There are two main types of bruxism: that which occurs during sleep (sleep bruxism) and that which occurs during wakefulness (awake bruxism). Dental damage may be similar in both types, but the symptoms of sleep bruxism tend to be worst on waking and improve during the course of the day,and the symptoms of awake bruxism may not be present at all on waking, and then worsen over the day. The causes of bruxism are not completely understood, but probably involve multiple factors. Awake bruxism is thought to have different causes than sleep bruxism, and is more common in females, whereas males and females are affected in equal proportions by sleep bruxism. Several treatments are in use, although there is little evidence of robust efficacy for any particular treatment.
Definition of Bruxism
- A movement disorder of the masticatory system charactized by teeth-grinding and clenching during sleep as well as wakefulness.

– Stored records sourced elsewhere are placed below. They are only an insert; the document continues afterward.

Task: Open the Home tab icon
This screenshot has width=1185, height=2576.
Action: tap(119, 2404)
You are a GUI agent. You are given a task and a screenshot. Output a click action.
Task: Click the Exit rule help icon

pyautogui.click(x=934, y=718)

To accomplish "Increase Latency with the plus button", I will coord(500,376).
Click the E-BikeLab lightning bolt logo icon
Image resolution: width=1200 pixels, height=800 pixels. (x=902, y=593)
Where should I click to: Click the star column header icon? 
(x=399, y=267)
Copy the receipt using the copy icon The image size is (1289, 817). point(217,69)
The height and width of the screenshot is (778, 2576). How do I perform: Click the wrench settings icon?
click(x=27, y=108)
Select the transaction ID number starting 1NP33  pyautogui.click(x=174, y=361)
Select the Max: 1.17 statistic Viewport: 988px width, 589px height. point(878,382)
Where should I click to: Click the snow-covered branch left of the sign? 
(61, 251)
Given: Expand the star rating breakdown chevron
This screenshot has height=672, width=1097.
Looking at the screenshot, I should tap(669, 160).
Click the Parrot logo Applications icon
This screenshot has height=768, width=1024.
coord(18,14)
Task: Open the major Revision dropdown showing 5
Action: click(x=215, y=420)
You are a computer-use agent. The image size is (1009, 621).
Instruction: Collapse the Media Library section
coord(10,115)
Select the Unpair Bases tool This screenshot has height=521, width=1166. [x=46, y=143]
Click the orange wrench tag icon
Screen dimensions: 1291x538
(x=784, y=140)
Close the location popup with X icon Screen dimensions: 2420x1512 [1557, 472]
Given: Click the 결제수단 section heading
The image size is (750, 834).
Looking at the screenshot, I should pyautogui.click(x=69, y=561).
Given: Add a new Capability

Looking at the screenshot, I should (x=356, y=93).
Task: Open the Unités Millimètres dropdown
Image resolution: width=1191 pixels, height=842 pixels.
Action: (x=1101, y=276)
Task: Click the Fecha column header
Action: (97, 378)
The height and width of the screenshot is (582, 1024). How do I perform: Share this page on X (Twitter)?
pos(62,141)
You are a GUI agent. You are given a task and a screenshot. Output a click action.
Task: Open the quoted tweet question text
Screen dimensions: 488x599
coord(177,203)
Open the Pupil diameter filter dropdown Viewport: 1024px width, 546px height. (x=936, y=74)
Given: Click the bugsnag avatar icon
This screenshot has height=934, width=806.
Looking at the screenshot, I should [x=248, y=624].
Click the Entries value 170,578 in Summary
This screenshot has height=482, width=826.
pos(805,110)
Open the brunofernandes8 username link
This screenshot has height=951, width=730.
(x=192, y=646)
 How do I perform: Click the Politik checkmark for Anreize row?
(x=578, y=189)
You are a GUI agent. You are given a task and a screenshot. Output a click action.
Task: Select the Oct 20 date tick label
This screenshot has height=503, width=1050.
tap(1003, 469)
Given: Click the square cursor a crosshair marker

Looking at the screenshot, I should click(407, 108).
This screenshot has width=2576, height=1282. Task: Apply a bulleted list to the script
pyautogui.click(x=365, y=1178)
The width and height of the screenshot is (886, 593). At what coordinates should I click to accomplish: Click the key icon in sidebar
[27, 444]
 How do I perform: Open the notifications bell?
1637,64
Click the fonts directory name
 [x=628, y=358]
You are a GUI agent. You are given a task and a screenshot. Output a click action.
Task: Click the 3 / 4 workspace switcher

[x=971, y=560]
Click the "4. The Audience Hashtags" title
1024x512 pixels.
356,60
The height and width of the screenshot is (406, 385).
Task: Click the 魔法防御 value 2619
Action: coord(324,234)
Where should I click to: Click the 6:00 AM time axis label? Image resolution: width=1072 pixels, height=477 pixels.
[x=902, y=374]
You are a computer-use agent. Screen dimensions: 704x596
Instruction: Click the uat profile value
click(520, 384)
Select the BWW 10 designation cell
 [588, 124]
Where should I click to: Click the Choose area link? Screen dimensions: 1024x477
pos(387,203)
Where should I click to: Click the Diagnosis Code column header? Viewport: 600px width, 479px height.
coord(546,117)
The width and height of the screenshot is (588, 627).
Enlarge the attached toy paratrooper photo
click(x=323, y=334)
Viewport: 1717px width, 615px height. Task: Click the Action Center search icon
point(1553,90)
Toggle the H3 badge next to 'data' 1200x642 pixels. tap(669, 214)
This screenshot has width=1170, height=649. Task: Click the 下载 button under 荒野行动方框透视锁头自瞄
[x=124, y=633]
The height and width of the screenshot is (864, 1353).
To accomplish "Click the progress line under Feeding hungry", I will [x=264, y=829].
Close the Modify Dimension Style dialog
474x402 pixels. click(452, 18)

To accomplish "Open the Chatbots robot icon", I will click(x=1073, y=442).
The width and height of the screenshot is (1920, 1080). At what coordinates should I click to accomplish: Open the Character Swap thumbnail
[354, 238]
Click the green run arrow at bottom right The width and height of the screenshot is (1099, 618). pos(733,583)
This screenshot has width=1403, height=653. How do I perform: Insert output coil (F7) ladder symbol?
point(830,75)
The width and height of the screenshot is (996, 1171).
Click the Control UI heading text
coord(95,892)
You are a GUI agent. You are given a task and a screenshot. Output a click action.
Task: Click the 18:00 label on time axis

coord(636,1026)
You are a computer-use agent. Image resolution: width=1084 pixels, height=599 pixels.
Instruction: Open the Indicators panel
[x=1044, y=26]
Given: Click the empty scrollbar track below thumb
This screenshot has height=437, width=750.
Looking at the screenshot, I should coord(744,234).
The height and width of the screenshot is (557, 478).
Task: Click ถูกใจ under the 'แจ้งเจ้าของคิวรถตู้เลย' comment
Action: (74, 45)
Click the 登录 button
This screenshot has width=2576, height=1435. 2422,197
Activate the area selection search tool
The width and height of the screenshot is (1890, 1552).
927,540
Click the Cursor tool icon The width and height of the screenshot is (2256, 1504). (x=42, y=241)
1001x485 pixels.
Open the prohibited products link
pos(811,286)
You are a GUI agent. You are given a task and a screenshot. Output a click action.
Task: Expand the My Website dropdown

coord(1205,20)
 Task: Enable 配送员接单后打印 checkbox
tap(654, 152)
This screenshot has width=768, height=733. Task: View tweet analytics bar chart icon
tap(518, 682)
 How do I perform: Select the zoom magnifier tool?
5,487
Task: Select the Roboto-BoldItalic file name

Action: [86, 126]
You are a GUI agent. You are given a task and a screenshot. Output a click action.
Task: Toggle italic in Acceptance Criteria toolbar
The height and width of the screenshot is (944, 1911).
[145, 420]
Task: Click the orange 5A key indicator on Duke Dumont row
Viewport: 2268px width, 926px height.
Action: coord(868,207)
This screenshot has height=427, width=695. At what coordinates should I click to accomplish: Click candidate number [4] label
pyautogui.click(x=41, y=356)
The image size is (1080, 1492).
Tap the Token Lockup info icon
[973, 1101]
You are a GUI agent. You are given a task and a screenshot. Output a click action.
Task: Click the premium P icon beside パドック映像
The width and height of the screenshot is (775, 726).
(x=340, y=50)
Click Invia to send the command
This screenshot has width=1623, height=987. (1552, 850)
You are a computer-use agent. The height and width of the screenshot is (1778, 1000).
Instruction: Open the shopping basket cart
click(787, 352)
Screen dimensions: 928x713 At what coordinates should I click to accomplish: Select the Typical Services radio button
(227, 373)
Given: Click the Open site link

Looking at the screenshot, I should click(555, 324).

- Non-functional contact of the mandibular and maxillary teeth resulting in clenching or tooth grinding due to repetitive, unconscious contraction of the masseter and temporalis muscles.]
- Periodic repetitive clenching or rhythmic forceful grinding of the teeth.
- Para functional grinding of teeth or an oral habit consisting of involuntary rhythmic or spasmodic non-functional gnashing, grinding or clenching of teeth in other than chewing movements of the mandible which may lead to occlusal trauma.